On the other hand, a fixing screw having a diameter larger than the diameter of the prior art socket head screw can be used to prevent the shearing of the fixing screw in case of a collision. On the other hand, the fastening screw can be implemented with a diameter larger than the diameter of the prior art, which can reduce the load on the fastening screw during impact.

Thus, the geometry of the adapter optimally positions the turbo molecular vacuum pump as close as possible to the chamber, thereby maximally reducing pressure loss and dead zone. Thus, the final pumping rate is only 8% smaller than the theoretical pumping rate. It is also possible to reduce the physical size of the pumping device by positioning the turbo molecular vacuum pump as close as possible to the chamber.

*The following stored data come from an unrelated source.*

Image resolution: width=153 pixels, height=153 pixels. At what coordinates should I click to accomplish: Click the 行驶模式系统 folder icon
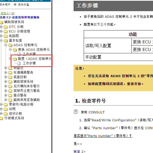(x=1, y=118)
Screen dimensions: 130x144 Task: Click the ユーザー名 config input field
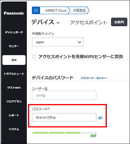pyautogui.click(x=64, y=95)
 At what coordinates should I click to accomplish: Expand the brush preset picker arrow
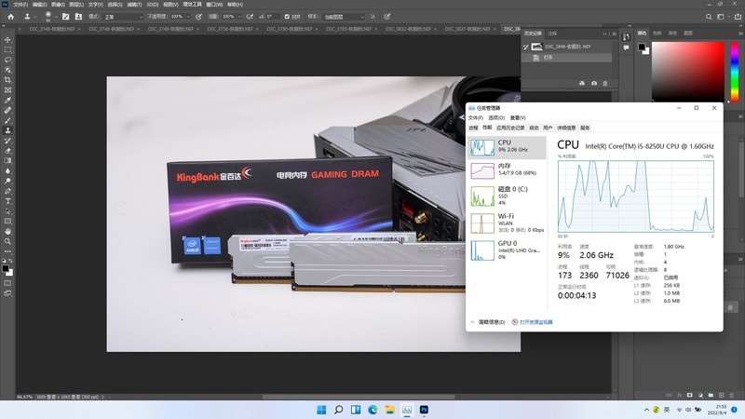(x=58, y=17)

In operation, a very good pumping speed uniformity is achieved at the height of the cross-section of the annular inlet flange of the adapter, so that good pumping uniformity can be achieved, especially for any chamber of the process chamber, inside the chamber at the height of the substrate.

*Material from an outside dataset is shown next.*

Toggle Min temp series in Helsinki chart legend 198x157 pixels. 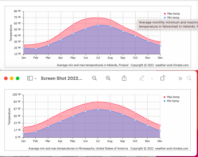click(x=173, y=18)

Also, the maximum pumping rate is achieved at the exit orifice of the chamber, so that the available openings at the exit of the chamber can be utilized optimally.

In addition, by means of a single adapter coupled to a plurality of turbo-molecular vacuum pumps, a single cross-section is available in the outlet orifice of the chamber, which joins all of the turbo-molecular vacuum pumps together so that the connection of a single control valve is possible, The adjustment is facilitated, and manufacturing and maintenance costs are reduced.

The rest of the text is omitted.